_Set task 1:_ Print the passage of the Info Edge directors' report starting at "300.38 million in" and ending at "Rs. 23.95 million.", with every word as it appears.

Info Edge India
BSE: 532777 | NSE: NAUKRI | ISIN: INE663F01024 | Miscellaneous
- Directors Report
- Chairman's Speech
- Auditors Report
- Notes To Accounts
- Accounting Policy
- Finished Products
- Raw Materials
| Directors Report | Year End : Mar '08 |
The Directors have pleasure in presenting the Annual Report together
with the audited statement of accounts for the year ended March 31,
2008.
FINANCIAL RESULTS
(Figures in Rs. Million)
Particulars 2007-08 2006-07
Revenue
Total sales 2,450.61 1,575.15
Service tax 261.22 179.46
Net sales 2,189.39 1,395.69
Other income 207.25 75.94
Total Income 2,396.64 1,471.63
Expenditure
Advertising and Promotion Cost 481.24 300.38
Administration and Other expenses* 255.75 171.92
Personnel expenses 746.28 492.36
Network and other charges 60.53 58.99
Finance and bank charges 11.19 6.97
Depreciation 55.51 46.19
Total expenditure 1,610.50 1,076.81
Net profit before tax 786.14 394.82
Net Profit after Tax 554.87 270.67
* Administrative expenses include traveling & conveyance; postage &
telephone expenses; establishment expenses and other expenses
FINANCIAL REVIEW
Net Sales increased by 56.87% from Rs. 1,395.69 million in 2006-07 to
Rs. 2,189.39 million in 2007-08. Other income increased by 172.91% to
Rs. 207.25 million in 2007-08 on account of accretion in surplus funds
as also IPO proceeds being available throughout the year. Consequently,
total income increased by 62.86% from Rs. 1,471.63 million in 2006-07
to Rs. 2,396.64 million in 2007-08.
Total expenditure increased by 49.56% from Rs. 1,076.81 million in
2006-07 to Rs. 1,610.50 million in 2007-08. Much of this increase was
due to the growth in advertising and promotion costs, and employee
costs. Advertising and promotion costs increased by 60.21% from Rs.
300.38 million in 2006-07 to Rs. 481.24 million in 2007-08 as we
invested more in Jeevansathi and 99 acres, while employee costs
increased by 51.57% from Rs. 492.36 million in 2006-07 to Rs. 746.28
million in 2007-08 on account of wage revision and manpower increase.
Profit before tax increased by 99.11% from Rs. 394.82 million in
2006-07 to Rs. 786.14 million in 2007-08 and profit after tax increased
by 104.99% to Rs. 554.87 million in 2007-08.
DIVIDEND
Your Directors are pleased to recommended dividend at the rate of 7.5%
(Re. 0.75 per share) for 2007-08, subject to the approval of the
shareholders. The proposed dividend together with corporate dividend
tax would mean an outflow of Rs. 23.95 million.

_Materials provided:_

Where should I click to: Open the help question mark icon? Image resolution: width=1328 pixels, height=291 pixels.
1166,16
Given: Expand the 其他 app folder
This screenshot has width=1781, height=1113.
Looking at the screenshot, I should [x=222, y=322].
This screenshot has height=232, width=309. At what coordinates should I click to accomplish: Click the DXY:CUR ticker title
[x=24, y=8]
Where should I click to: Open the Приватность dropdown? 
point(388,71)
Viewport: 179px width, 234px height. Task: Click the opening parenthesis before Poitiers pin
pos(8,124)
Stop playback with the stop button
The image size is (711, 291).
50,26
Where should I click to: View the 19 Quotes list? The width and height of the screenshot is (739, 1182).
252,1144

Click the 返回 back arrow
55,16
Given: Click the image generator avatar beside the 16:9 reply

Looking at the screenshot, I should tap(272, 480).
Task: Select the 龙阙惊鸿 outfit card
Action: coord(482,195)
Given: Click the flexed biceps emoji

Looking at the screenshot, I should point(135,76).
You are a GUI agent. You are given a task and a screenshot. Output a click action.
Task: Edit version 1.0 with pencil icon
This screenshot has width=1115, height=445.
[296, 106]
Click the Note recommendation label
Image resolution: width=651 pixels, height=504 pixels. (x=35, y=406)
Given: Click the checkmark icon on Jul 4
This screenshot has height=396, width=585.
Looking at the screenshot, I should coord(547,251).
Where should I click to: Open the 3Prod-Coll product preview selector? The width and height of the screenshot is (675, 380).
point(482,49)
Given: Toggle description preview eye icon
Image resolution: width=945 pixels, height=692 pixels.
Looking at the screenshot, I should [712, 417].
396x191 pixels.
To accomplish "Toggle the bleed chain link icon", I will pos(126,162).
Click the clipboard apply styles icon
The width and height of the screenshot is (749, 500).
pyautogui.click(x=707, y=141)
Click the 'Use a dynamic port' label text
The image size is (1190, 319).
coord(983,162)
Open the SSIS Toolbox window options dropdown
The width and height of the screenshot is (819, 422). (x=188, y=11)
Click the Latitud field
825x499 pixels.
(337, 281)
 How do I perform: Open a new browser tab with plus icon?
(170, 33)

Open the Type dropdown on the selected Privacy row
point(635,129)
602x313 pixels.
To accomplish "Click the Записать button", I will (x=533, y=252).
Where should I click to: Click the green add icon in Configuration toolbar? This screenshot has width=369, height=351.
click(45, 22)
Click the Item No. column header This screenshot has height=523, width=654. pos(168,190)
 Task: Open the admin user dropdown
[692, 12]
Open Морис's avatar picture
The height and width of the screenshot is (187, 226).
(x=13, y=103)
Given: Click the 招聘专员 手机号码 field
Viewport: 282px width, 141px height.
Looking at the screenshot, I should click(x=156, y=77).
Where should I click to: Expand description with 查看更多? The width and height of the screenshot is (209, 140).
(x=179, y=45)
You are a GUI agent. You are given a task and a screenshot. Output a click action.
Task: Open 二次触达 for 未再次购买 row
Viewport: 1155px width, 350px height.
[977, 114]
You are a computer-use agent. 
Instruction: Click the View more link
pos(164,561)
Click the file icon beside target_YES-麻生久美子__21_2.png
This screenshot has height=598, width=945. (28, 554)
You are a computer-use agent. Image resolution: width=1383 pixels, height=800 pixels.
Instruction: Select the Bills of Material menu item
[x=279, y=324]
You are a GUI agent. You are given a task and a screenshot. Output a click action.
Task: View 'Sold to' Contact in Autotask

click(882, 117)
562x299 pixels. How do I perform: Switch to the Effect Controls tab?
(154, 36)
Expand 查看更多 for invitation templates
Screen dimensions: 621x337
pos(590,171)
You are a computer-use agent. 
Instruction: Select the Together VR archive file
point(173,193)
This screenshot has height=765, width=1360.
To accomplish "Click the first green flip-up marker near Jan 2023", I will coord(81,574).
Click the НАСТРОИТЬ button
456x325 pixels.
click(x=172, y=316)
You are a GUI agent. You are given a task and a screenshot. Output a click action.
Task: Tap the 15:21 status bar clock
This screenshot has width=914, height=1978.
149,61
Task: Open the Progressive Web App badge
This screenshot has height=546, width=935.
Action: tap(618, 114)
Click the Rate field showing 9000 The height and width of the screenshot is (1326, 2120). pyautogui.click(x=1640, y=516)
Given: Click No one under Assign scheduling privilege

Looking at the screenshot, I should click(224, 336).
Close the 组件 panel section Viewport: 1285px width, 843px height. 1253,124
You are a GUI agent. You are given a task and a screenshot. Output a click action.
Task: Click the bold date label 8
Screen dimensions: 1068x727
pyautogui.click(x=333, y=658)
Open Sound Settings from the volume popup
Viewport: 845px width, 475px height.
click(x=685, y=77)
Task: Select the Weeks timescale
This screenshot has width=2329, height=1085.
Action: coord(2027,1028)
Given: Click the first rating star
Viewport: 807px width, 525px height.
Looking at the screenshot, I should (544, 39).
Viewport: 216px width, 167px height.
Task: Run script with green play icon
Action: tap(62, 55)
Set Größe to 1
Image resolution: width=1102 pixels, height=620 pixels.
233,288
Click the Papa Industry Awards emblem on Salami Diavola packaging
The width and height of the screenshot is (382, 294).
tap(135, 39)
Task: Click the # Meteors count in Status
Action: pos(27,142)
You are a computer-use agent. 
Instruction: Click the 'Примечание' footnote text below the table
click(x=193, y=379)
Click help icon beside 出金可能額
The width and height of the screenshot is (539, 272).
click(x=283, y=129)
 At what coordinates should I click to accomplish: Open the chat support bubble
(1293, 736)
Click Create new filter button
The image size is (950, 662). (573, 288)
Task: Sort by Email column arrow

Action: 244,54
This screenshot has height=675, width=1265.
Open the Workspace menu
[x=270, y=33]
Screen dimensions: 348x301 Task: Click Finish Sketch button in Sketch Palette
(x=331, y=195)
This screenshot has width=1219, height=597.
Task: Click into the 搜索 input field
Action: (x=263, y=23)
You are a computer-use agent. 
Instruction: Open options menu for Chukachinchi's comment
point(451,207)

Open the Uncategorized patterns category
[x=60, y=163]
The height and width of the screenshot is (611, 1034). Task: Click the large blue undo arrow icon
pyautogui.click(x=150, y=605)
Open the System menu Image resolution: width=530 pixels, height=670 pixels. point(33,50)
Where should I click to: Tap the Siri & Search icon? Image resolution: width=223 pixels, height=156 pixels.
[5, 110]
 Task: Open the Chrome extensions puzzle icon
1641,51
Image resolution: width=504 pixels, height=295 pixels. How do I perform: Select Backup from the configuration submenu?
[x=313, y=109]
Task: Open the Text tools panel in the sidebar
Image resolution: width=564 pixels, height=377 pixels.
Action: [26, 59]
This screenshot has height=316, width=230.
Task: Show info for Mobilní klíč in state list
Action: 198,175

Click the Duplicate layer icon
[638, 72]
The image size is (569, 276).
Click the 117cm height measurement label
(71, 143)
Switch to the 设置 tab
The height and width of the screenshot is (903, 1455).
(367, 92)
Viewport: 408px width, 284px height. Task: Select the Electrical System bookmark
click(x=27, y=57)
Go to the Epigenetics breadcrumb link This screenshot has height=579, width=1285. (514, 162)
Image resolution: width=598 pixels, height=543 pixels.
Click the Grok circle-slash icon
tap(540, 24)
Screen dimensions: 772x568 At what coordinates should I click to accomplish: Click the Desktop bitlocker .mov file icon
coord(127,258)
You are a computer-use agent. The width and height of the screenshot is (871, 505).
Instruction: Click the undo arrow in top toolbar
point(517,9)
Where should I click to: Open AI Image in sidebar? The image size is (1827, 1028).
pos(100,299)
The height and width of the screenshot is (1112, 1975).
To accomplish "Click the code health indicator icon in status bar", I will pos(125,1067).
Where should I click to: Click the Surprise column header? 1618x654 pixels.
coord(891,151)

_Set task 2:_ Turn the lines of the listing, starting at the line containing "Task: Open the Chrome extensions puzzle icon" and ending with the last line of the listing, into a JSON list of strings with one string per line. Leave out blank lines.

_Full answer 1:_
300.38 million in 2006-07 to Rs. 481.24 million in 2007-08 as we
invested more in Jeevansathi and 99 acres, while employee costs
increased by 51.57% from Rs. 492.36 million in 2006-07 to Rs. 746.28
million in 2007-08 on account of wage revision and manpower increase.
Profit before tax increased by 99.11% from Rs. 394.82 million in
2006-07 to Rs. 786.14 million in 2007-08 and profit after tax increased
by 104.99% to Rs. 554.87 million in 2007-08.
DIVIDEND
Your Directors are pleased to recommended dividend at the rate of 7.5%
(Re. 0.75 per share) for 2007-08, subject to the approval of the
shareholders. The proposed dividend together with corporate dividend
tax would mean an outflow of Rs. 23.95 million.

_Full answer 2:_
[
  " Task: Open the Chrome extensions puzzle icon",
  "1641,51",
  "Image resolution: width=504 pixels, height=295 pixels. How do I perform: Select Backup from the configuration submenu?",
  "[x=313, y=109]",
  "Task: Open the Text tools panel in the sidebar",
  "Image resolution: width=564 pixels, height=377 pixels.",
  "Action: [26, 59]",
  "This screenshot has height=316, width=230.",
  "Task: Show info for Mobilní klíč in state list",
  "Action: 198,175",
  "Click the Duplicate layer icon",
  "[638, 72]",
  "The image size is (569, 276).",
  "Click the 117cm height measurement label",
  "(71, 143)",
  "Switch to the 设置 tab",
  "The height and width of the screenshot is (903, 1455).",
  "(367, 92)",
  "Viewport: 408px width, 284px height. Task: Select the Electrical System bookmark",
  "click(x=27, y=57)",
  "Go to the Epigenetics breadcrumb link This screenshot has height=579, width=1285. (514, 162)",
  "Image resolution: width=598 pixels, height=543 pixels.",
  "Click the Grok circle-slash icon",
  "tap(540, 24)",
  "Screen dimensions: 772x568 At what coordinates should I click to accomplish: Click the Desktop bitlocker .mov file icon",
  "coord(127,258)",
  "You are a computer-use agent. The width and height of the screenshot is (871, 505).",
  "Instruction: Click the undo arrow in top toolbar",
  "point(517,9)",
  "Where should I click to: Open AI Image in sidebar? The image size is (1827, 1028).",
  "pos(100,299)",
  "The height and width of the screenshot is (1112, 1975).",
  "To accomplish \"Click the code health indicator icon in status bar\", I will pos(125,1067).",
  "Where should I click to: Click the Surprise column header? 1618x654 pixels.",
  "coord(891,151)"
]